Few, I presume, suppose that this legend is true. The mere trifle of its actual historicity, though, has little bearing on whether or not we are inspired by the tale. According to author Neil Gaiman (who was famously and inadvertently misquoting G.K. Chesterton), fairy tales aren’t untrue. They are more than true:
“Fairy tales are more than true — not because they tell us dragons exist, but because they tell us dragons can be beaten.”
And this is our leadership lesson for today. Inspirational leaders believe that dragons can be beaten, and are able to convince those under their sphere of influence that they should gird up and join them in the fight.
Likely, your childhood leadership lessons didn’t cease with St. George and the Dragon. Beyond the fairy tales you were told as a toddler, you read books that began your training as a future leader. In your imagination, you became Max, the young boy whose sense of adventure led him to be king of the Wild Things. As your reading skills increased, you graduated to Narnia, where your best instincts told you that Edmund’s betrayal of his siblings would lead to disastrous consequences for the fictional kingdom. Whether realizing it or not, you learned a leadership lesson: loyalty flows to those who are themselves loyal. Finally, if you had any sense at all, you explored Middle Earth, where you observed Frodo the hobbit and his friends grow from farmers of the Shire into warriors capable of ruling it upon their return from adventure; and the ranger, Strider, transform progressively into Aragorn, king of Gondor. You learned that leaders aren’t necessarily born, they are made in trials by fire.
Now that you are full-grown adults, do not cease to be inspired by great stories. The possibilities really are endless. You need not learn a “leadership lesson” from the book to become a better leader. You need only be inspired to become a more inspiring person yourself. Read the book to stir the flames of passion to chase your dreams and become a dream-chaser others want to follow. Are there great leadership lessons to learn from the Odyssey? Perhaps, but they’re certainly not central, as much of Odysseus’ journey is taken alone. But… can we not be inspired by the journey itself? By longing for home, longing for Penelope, resisting the temptations of the Sirens, navigating “between Scylla and Charybdis,” and/or deceiving Polyphemus the cyclops? If this sounds ridiculous to you, remember that most of our founding fathers were steeped in the classics. If you’re not inspired by Homer, ponder that Patrick Henry (“Give me liberty or give me death!”) was. I promise you that he wasn’t inspired to defy the king and utter that line by reading the latest book on leadership from the ‘business’ section of Barnes & Noble.

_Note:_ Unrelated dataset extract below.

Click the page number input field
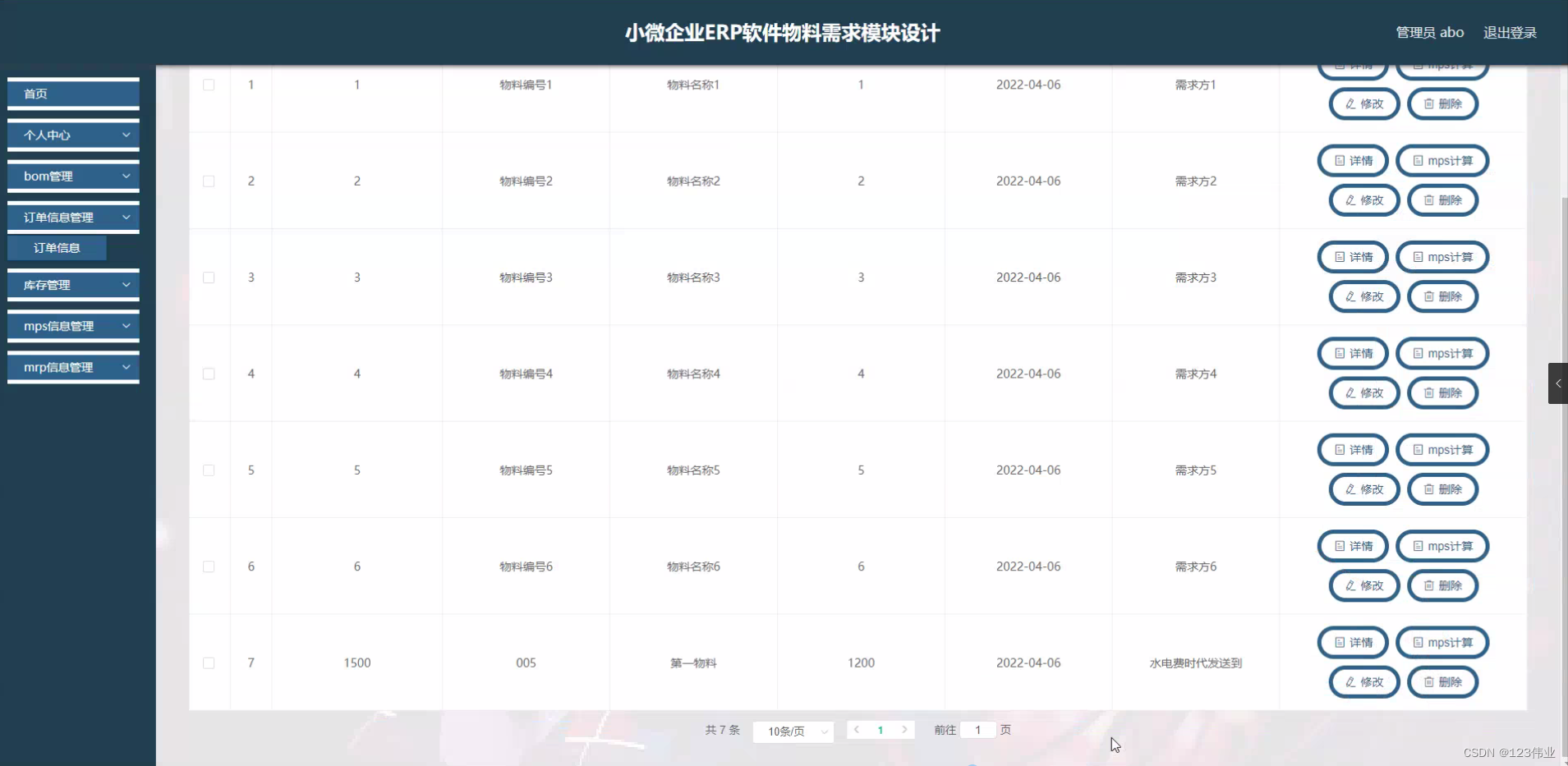1568x766 pixels. [x=977, y=729]
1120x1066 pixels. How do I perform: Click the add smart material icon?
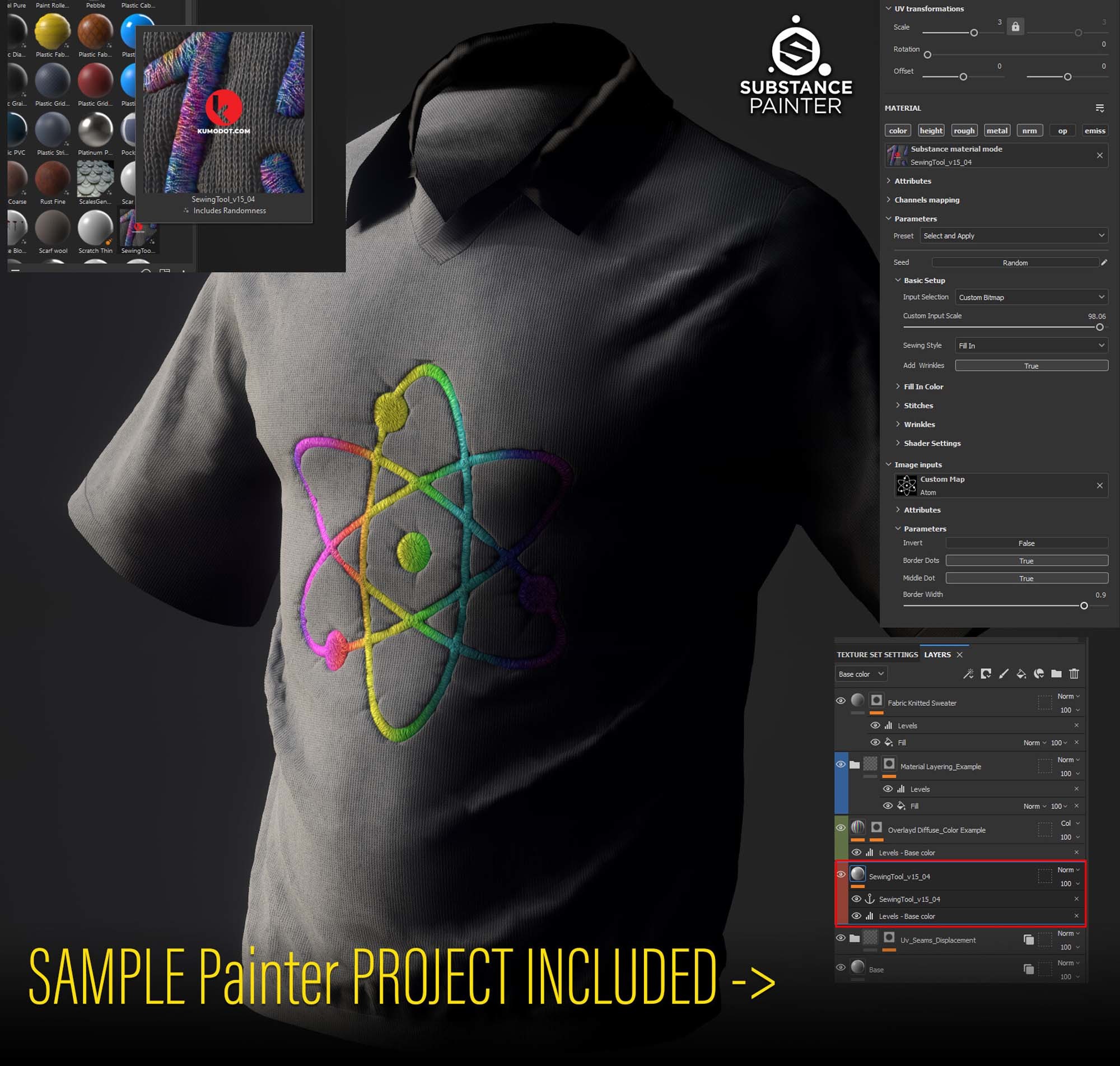point(1039,674)
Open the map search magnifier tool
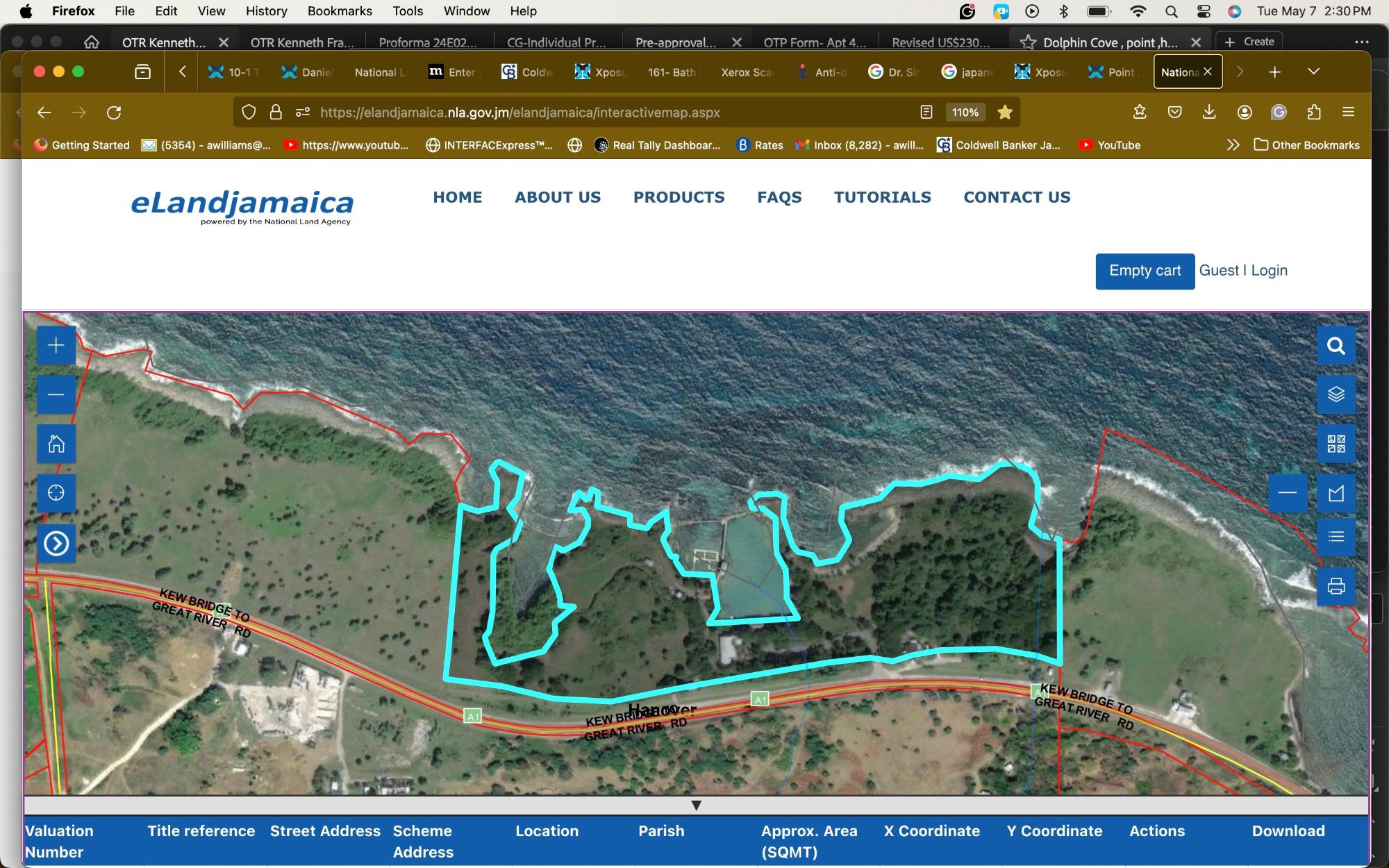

So, while we promote STEM and devalue literature in our education system, consider that our age is in dire need of inspirational leaders. Men and women are inspired by timeless things — religion, warfare and battle, adventures. And great stories. One of the 20th century’s most profound thinkers, C.S. Lewis, in his excellent book, The Abolition of Man, decried the focus on science and especially it’s use (i.e., misuse) to debunk objective value and natural law. “Such is the tragi-comedy of our situation — we continue to clamor for those very qualities we are rendering impossible. You can hardly open a periodical without coming across the statement that what our civilization needs is more ‘drive,’ or dynamism, or self-sacrifice, or ‘creativity.’ In a sort of ghastly simplicity, we remove the organ and demand the function. We make men without chests and expect of them virtue and enterprise. We laugh at honor and are shocked to find traitors in our midst. We castrate and bid the geldings be fruitful.”
Don’t be a gelding. Read great literature. If you’re an aspiring leader, become an inspired leader.